For only eight dollars (a fraction of what stepfather Howard used to pay a podiatrist) I had my toenails clipped at Aqua Spa in Chesterton; as usual I was the only male customer – everyone else was there for a “pedi.”  I was hoping for the cute Asian teen but got a middle-aged man who only smiled when he received a three-dollar tip for his five minutes of labor.
 Steven and Leah
After Anne Balay and numerous helpers (including a former English teacher at East Chicago Central who changed her last name to Heart after marrying her female soul mate) packed a moving van that will deliver her possessions to an apartment on the Haverford campus, I took the three Balays and Emma’s friend Steven to Flamingos.  At lunch I mentioned turning down Dave Serynek’s boat outing offer, thinking he meant onto Lake Michigan; he had a small inland lake in mind.  Anne almost drowned while on her ex-spouse’s sailboat on Lake Michigan when a sudden storm arose.  I’m going to miss her.  So will IUN

Historian Jerry Pierce, also treated unjustly by Balay’s nemesis, posted: “So apparently this is the building where I give my talk on heresy.”  Rich Colvin replied: “That’s so freaking cool.  I miss your classes so much.  To this day I remember the ‘Hell’ course you and Professor (Gianluca) Di Muzio taught as my favorite class at IUN.”  Jerry responded: “It was a fun class, wasn’t it?  I think you were in the first incarnation of it.  Were you in the class where someone did a layered cake as their project?”  Years ago, David Malham cooked a medieval meal in a class taught by Rhiman Rotz, Jerry’s predecessor.
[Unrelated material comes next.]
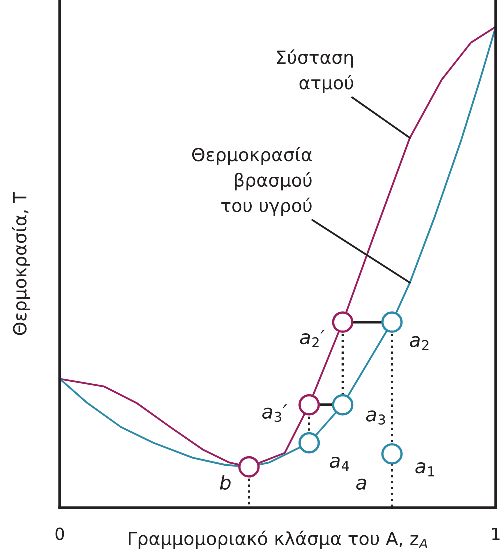 The width and height of the screenshot is (504, 552). Describe the element at coordinates (278, 540) in the screenshot. I see `x-axis-title: Γραμμομοριακό κλάσμα του A, z$_{A}$` at that location.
Tom and Darcey Wade had us over for grilled burgers, potato salad, and watermelon.  Because Dave and Angie’s dog Maggie is ultra-sensitive to fireworks, Toni lugged his kennel in the bathroom and put on soft music. At Wades we played pinochle with crazy rules that involved passing three cards between the partners who won the bid and awarding 30 points for a double pinochle (jack of diamonds, queen of spades).  In the final hand I needed only the ace of spades for a run, which Toni could have passed me, only Tom outbid me and then put down a spade run plus a hundred aces.  We were home by dusk, to Maggie’s relief. 

Tom, retired from teaching, has become an Uber cab driver.  Everything is done with a smart phone, so no money exchanges hands.  For driving two Grateful Dead fans to Soldier Field he received a ten-dollar tip.  He enjoys the social interaction as for the money and learning how Uber works.  Tom wants me to be his duplicate bridge partner, but he uses the Stayman convention that I have never played. I recommended that we play some hands together first.
 Carli Lloyd, who scored three goals against Japan
Cubbies won two of three from the Marlins, and the U.S. women’s World Cup soccer team routed Japan, 5-2.  I completed Ray Boomhower’s excellent biography of Hoosier journalist and diplomat John Bartlow Martin.  In my review for Indiana Magazine of History I’ll concentrate on his love-hate relationship with Indianapolis, where he spent his formative years.

IU History department chair Eric Sandweiss wrote that next February’s Indiana Association of Historians (IAH) conference will be in Bloomington and he “would like to see some folks from the Region presenting.”  I’m on the editorial board of the Indiana Magazine of History (IMH), which has its annual meeting then.  I replied: “I'll be sure to attend the IAH meeting next February, will try to talk colleague Chris Young into joining me, and will think about participating.  Right now I'm working on a book review for IMH of Boomhower's biography of John Bartlow Martin and on a speech to the Portage Historical Society entitled "Edgewater: Portage's Vanished Community" (all homes, including ours, became leasebacks within the Indiana Dunes National Lakeshore that expired by 2010).  Maybe Eva Mendieta and John Fraire, recent IMH contributors, could participate in a session about Calumet Region Mexican Americans. I'll talk to John Hmurovic about submitting a proposal based on his IMH article on A.F. Knotts.”